Meanwhile a BEV can be slowly charged from any standard outlet, and very quickly at dedicated chargers. As quick as an 80% charge in 10 minutes from the cutting edge Chinese batteries and chargers. And that doesn't even get into people being able to charge overnight at home and rarely needing to visit a dedicated charger at all.
Hydrogen makes no sense in any situation with modern battery tech anymore. But for some reason both Toyota and Honda keep trying to beat that damned horse to oblivion.
Honda had the Clarity.
it suited japan better because japan doesn't remotely have the capacity to be making batteries. something china has a huge grapple on. It's governement when to push its basic hydrogen strategy and it keeps pushing for it if you read japanese headlines.
Toyota, Nissan and Honda literally are in consortium for hydrogen mobility
The entire drive train is electric, though. Nobody really does hydrogen combustion (I think it's the nitrogen in the atmospheric air that reacts with the hydrogen to make poisonous gas.)
Taking the drivetrain seriously would mean improvements to all cars with either kind of energy store.
The Japanese government invested in hydrogen, with R&D grants. It was a huge fail.
Then, Toyota stockholders kicked out Toyoda because he said there was no market in EVs. He was right, Toyota is ruling sales with hybrids and PHEVs. Unlike Tesla, Toyoda needed Toyota to make money selling cars, not conning an investor cult.
I don't think I've seen a single hydrogen station or vehicle here in Japan.
Apparently there's ~150, for a country of 125m.
The main issue from what I hear is that they realy though hybrid would be the perfect middle ground, hence why every vehicle they both had was hybrids.
And those should have been easy to move to fully EV when they saw that was the way forward, but apparently they didn't see that, so kept on with the hybrids.
[EDIT] noticed from the reply under that i forgot to add Toyota on this. that is what i ment by "both": Toyota and Honda.
Who's "they"? Cause other than Toyota, the rest of them didn't even care about hybrids until very recently.
But yeah, Toyota really dropped the ball after being the defacto leader of hybrid tech for so long.
Toyota is leading sales worldwide with hydrids and PHEVs.
You guys want companies to make EVs no one is buying. Only Tesla can do that because it's a cult.

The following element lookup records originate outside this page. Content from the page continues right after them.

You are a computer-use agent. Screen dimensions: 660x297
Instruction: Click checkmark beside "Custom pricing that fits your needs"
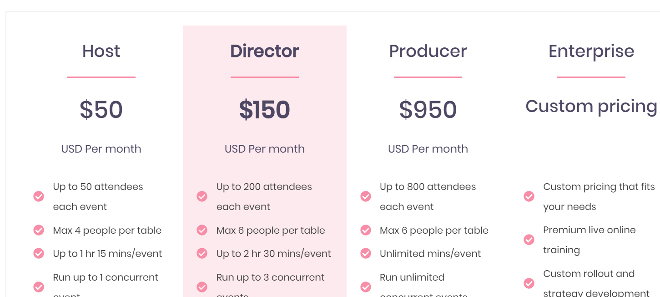pyautogui.click(x=529, y=196)
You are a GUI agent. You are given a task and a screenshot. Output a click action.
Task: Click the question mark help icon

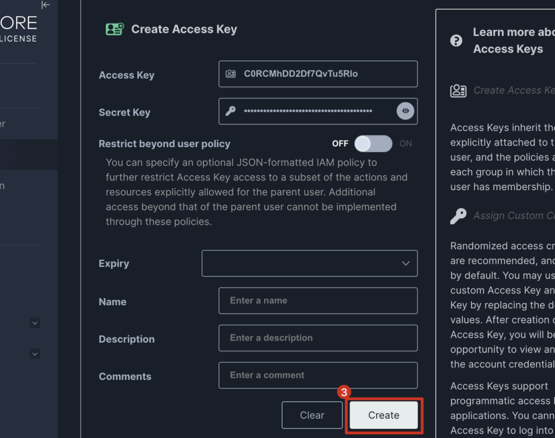pos(456,41)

I'm in Australia. BYD, MG, and a bunch of others are making a killing with their EVs. It helps that we have (one of) the highest rooftop solar adoption in the world.
Honda has been selling Hybrids since atleast '99, when they came out with a hybrid right before Toyota came out with the Prius.
for a while they have had Hybrid version available for most of their car models.
Not really. The Insight was a gutless two seater designed for CARB compliance. You couldn't even buy one at most dealers.
Toyota Prius was the first serious hybrid. They sold over 6 million of them. Honda sales were 1/25th that.
Ah I stand corrected. I see they never sold them globally outside the local & American markets. And eclipsed by Toyota by about 20x.